You’ve said you wanted to challenge your range in making this EP. What are some ways you felt like you were pushing  your abilities?

I wanted to see if I could make a record that I would consider minimal and funky, but with sad undertones and be considered lo-fi. If that’s possible, that’s what I went for.

Technically speaking, were there any new tools in your arsenal this time around?

The funky title track “Shattered” has all the bed track instruments played by my friend Joe Funk. I played on top and massively overproduced it [laughs]. For the others, I kept it simple but used some of my favorite VSTs, my midi keyboard, and samples.

You’ve worked in a lot of different styles, and some of those didn’t end up making the finished record. How do you make those kinds of stylistic decisions?

That’s totally correct; this EP sounded drastically different. Before I dropped the last two tracks, it was really like two separate eras mixed into an album. It sounded ok, but not cohesive. It was in the back of mind, but I thought I was overthinking it. That’s when Daniel at Future 80s Records told me the last two tracks didn’t belong, and it was a relief to me; it validated what I was already thinking.

Tell me about the making of “Wave Length.” That was a late addition to the EP.

“Wave Length” was just meant to be. I was so motivated after we decided to change the album, I immediately went to work on a new track. This one was very focused. I wanted to encapsulate the tracks I already had into one track.
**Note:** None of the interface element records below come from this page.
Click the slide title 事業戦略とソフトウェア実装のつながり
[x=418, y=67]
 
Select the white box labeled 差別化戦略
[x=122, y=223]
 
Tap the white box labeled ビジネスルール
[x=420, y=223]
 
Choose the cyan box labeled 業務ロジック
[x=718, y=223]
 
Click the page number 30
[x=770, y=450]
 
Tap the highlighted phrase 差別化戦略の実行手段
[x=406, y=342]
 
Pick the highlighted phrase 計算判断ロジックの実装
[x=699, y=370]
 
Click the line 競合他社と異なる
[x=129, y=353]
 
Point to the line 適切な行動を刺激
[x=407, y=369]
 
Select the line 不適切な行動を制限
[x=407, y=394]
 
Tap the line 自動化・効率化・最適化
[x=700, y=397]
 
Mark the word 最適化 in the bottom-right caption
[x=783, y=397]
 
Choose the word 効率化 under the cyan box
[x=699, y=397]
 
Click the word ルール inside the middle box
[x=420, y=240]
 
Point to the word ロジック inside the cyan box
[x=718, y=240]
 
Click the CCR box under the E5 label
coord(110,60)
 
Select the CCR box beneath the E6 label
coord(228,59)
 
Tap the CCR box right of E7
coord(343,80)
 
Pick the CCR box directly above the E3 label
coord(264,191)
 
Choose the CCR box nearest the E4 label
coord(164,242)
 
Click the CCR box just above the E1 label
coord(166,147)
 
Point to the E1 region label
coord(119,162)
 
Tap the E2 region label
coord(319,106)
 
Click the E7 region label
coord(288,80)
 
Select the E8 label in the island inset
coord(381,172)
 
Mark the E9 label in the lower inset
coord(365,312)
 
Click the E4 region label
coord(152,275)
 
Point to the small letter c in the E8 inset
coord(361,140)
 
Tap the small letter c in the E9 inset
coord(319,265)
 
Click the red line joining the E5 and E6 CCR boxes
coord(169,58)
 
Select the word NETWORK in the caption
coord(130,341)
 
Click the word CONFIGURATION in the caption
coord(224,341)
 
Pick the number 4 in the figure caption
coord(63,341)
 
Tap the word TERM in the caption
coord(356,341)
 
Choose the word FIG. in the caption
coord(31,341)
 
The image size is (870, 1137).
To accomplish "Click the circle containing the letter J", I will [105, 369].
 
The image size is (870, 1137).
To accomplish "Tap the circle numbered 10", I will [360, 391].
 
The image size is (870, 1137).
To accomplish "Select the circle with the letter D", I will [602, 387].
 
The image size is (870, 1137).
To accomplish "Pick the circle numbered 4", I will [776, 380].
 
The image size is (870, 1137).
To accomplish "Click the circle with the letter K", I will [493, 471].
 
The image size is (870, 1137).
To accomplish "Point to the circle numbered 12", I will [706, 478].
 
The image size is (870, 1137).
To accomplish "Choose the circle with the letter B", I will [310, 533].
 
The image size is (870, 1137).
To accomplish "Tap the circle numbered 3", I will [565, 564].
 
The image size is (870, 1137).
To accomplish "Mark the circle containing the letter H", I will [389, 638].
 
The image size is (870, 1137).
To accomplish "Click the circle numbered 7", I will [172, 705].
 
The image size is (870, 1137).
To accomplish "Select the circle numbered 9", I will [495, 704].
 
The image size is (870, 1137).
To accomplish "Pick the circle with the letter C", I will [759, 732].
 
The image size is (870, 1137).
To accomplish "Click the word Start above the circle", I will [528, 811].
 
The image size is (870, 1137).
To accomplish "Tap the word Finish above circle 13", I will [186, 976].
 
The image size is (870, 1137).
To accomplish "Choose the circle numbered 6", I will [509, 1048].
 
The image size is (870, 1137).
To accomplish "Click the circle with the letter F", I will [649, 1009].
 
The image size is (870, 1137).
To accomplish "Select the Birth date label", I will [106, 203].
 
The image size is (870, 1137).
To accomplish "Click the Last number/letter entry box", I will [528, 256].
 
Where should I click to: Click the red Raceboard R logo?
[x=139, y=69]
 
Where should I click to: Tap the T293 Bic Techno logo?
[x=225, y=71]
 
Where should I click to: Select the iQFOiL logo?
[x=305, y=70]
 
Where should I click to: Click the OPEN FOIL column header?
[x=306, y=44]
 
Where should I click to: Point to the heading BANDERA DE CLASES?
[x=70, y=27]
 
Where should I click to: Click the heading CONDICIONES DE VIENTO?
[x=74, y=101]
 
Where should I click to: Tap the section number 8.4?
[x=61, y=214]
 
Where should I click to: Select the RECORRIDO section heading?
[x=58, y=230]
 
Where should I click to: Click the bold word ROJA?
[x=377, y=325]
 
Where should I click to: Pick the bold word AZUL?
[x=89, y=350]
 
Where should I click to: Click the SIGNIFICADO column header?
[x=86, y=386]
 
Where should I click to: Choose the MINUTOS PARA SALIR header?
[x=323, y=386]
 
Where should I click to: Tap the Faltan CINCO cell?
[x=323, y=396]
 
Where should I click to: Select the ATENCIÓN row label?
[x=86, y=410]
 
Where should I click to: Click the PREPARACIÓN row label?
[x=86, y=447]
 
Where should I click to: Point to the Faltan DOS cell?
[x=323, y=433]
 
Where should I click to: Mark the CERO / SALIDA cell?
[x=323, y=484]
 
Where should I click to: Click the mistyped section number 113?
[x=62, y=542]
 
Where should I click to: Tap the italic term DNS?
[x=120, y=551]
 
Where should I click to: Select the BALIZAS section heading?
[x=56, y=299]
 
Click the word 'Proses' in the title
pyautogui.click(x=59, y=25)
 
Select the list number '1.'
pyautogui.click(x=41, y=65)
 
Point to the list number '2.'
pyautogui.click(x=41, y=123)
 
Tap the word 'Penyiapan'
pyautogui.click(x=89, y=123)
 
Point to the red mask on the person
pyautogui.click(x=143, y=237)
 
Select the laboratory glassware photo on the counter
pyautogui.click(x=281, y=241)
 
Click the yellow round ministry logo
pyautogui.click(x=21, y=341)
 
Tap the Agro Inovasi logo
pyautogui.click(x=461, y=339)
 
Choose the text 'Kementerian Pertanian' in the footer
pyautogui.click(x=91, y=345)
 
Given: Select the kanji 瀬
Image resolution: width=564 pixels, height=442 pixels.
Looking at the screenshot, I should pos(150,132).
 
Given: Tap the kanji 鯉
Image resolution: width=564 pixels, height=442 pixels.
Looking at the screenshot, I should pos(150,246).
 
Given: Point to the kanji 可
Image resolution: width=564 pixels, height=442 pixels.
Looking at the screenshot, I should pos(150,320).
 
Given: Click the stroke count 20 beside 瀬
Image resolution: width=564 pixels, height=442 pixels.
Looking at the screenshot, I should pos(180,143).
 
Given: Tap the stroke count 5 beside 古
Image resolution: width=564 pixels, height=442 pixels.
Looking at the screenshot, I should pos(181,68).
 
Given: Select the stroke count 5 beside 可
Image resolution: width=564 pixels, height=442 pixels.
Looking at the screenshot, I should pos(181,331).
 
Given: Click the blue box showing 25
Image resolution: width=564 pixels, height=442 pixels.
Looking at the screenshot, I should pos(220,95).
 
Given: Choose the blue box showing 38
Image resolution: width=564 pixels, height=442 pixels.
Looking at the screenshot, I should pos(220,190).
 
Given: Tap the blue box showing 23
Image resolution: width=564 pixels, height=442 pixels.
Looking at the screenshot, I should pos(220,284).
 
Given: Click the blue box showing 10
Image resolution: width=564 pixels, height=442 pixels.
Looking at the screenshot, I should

I went with a late 80s, early 90s-sounding sampled bass line over a simple ZZ Top-style beat. I found I was able to contrast that well with a catchy rhythmic lead synth line and atmospheric pads. I inserted a short break with a tribute to the wind instruments on “Shattered,” which I’m very pleased with. I was working on a deadline and that helped, but I would like to revisit the track in the future and see if I can maybe expand on it.

I felt that Wavelength came to me very naturally and the time constraint I was working under might have played a part in that. But the track is under three minutes. There’s nothing wrong with that, but I now hear elements of the track that I want to bring out more and showcase. And perhaps an 80s-style 12-inch version would sound nice. Maybe I’ll even offer the track up for remixes.

What was it like working with Oceanside85 on “Passion”?

Chelsea Owens, who is the producer behind Oceanside85, is from my part of the world here in British Columbia, Canada. We broke into the scene not far apart and share many of the same producer friends. We’ve known each other for a few years now. She did a fantastic remix of “No Way Out” on my City Boy album. She is a terrific producer in the synthwave scene with a terrific voice when she uses it; it has an edge to it. When the track Passion started to take shape, it had a very raw, sexual tone to it. I played the vocal melody for Chelsea with a few lyrics, and I gave her full range to improvise melody lines and lyrics however she wanted. In the end, I arranged parts of the track around her improvising. That’s one of the challenging tracks I mentioned earlier. I created a lo-fi love song.

How does it feel to have this EP finished, and what’s next for you? What are your goals for the rest of 2018?

I have very mixed feelings about this EP being finished. Shattered took many forms before the final released version. It started out much more raw, with an excessive amount of dance elements, but scattered over the decades, from the 70s through the early 90s. The only cohesive element was the dance element. I turned the EP on it’s head when I dropped four tracks in total, then added “Wave Length.” Now aside from the 70’s disco track “Shattered,” it’s a more cohesive collection of songs.

With this self-indulgent little mini-project done, I’m planning on a return to the heavier, darker synth sound of my album City Boy with a sequel, City Boy 2. It’s very early; I’ve only started work on a few demos, but amazing producers like Stilz and Syntax who are featured on City Boy have agreed to return, as well as a producer I’ve never worked with before but who I’ve admired for years. I’m very excited to work with these guys–now the pressure’s all on me to give them something solid to work with.